**HOW TO COMPLETE THIS TASK**:
In the entries below, the word "screenshot" appears on some lines. Copy each of those lines.

**INPUT FOR THIS TASK**:
----------
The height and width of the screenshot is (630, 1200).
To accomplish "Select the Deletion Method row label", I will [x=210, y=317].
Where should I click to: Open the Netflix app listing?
----------
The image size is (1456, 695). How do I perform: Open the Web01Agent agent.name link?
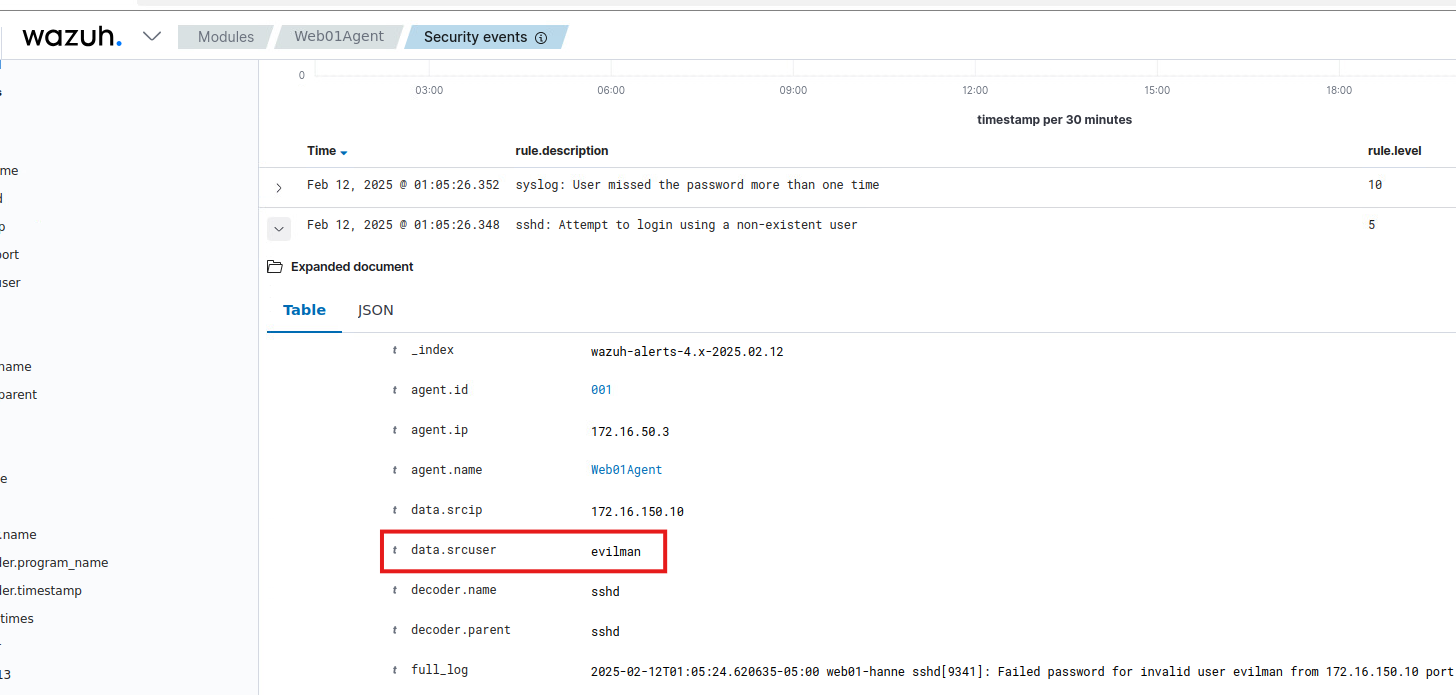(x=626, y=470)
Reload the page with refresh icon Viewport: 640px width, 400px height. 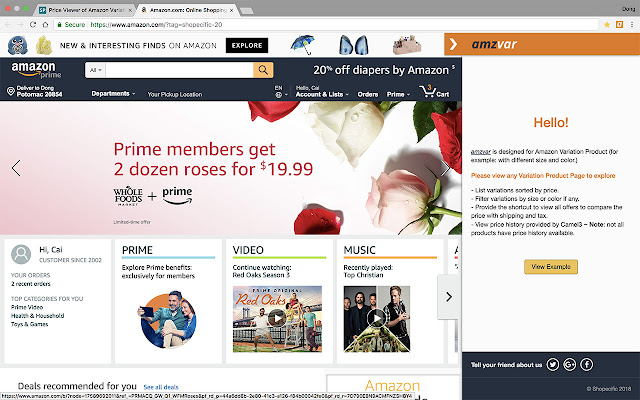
----------
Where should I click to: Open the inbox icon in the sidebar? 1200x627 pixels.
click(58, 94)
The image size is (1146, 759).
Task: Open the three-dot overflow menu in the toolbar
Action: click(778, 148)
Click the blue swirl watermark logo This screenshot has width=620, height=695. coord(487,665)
----------
**RESPONSE AREA**:
The height and width of the screenshot is (630, 1200).
Click the blue swirl watermark logo This screenshot has width=620, height=695. coord(487,665)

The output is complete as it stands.